START Input records

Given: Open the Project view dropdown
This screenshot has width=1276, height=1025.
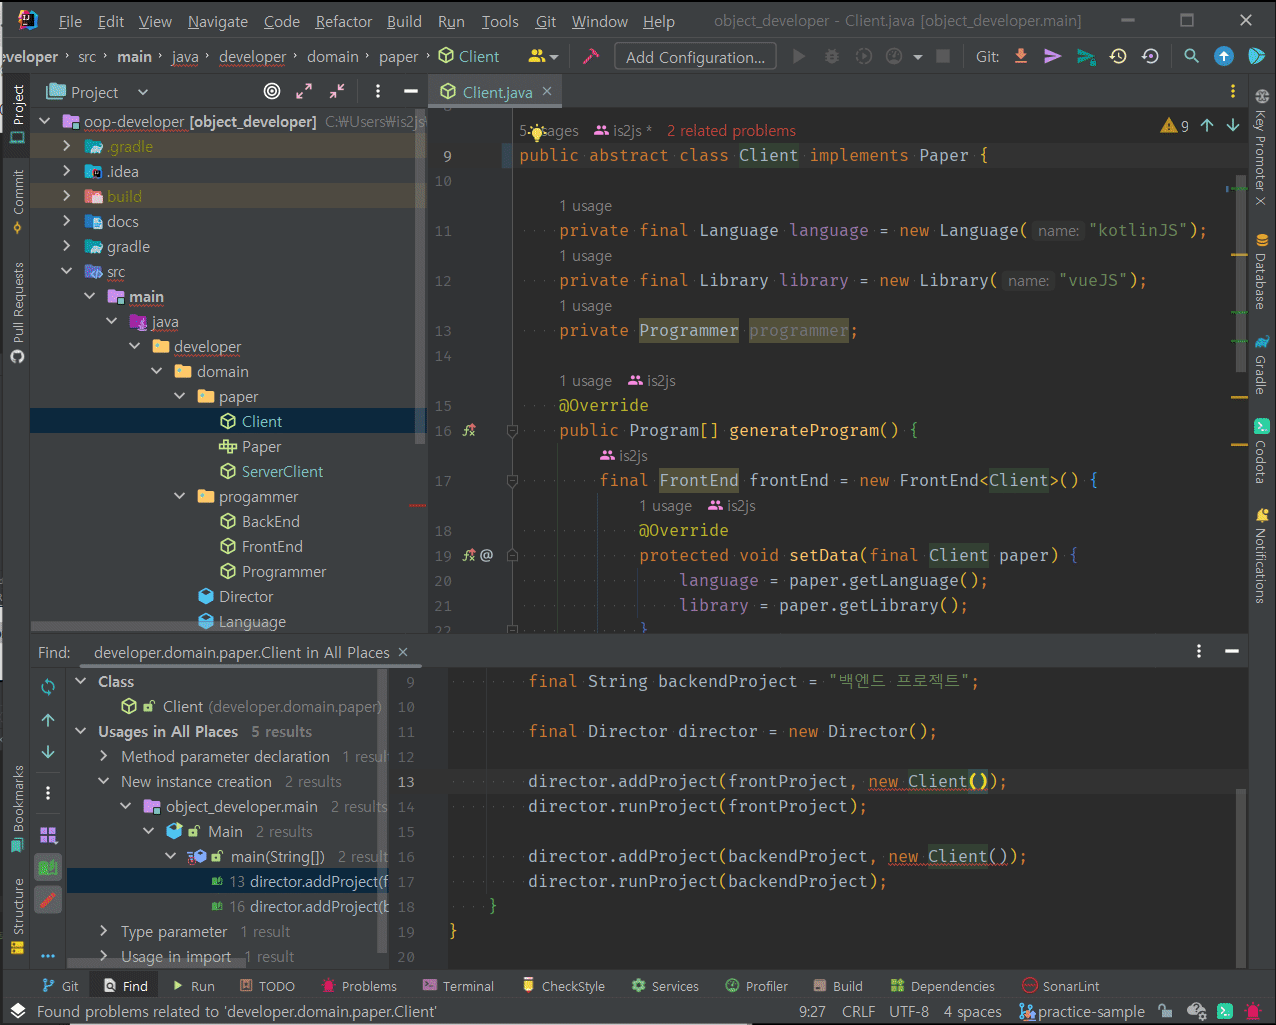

END Input records
START Input records

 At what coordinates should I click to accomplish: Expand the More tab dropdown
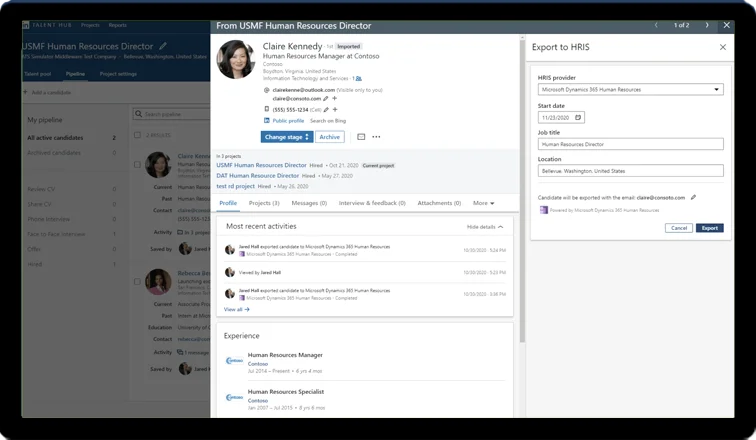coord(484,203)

END Input records
START Input records

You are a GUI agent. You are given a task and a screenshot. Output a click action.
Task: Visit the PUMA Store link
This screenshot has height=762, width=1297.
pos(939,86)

END Input records

**What you should do:** Reproduce the lines of the entries above from the one with "Given: Open the Project view dropdown" to the one with "This screenshot has width=1276, height=1025.", both included, exactly and without any other line.

**Exercise solution:**
Given: Open the Project view dropdown
This screenshot has width=1276, height=1025.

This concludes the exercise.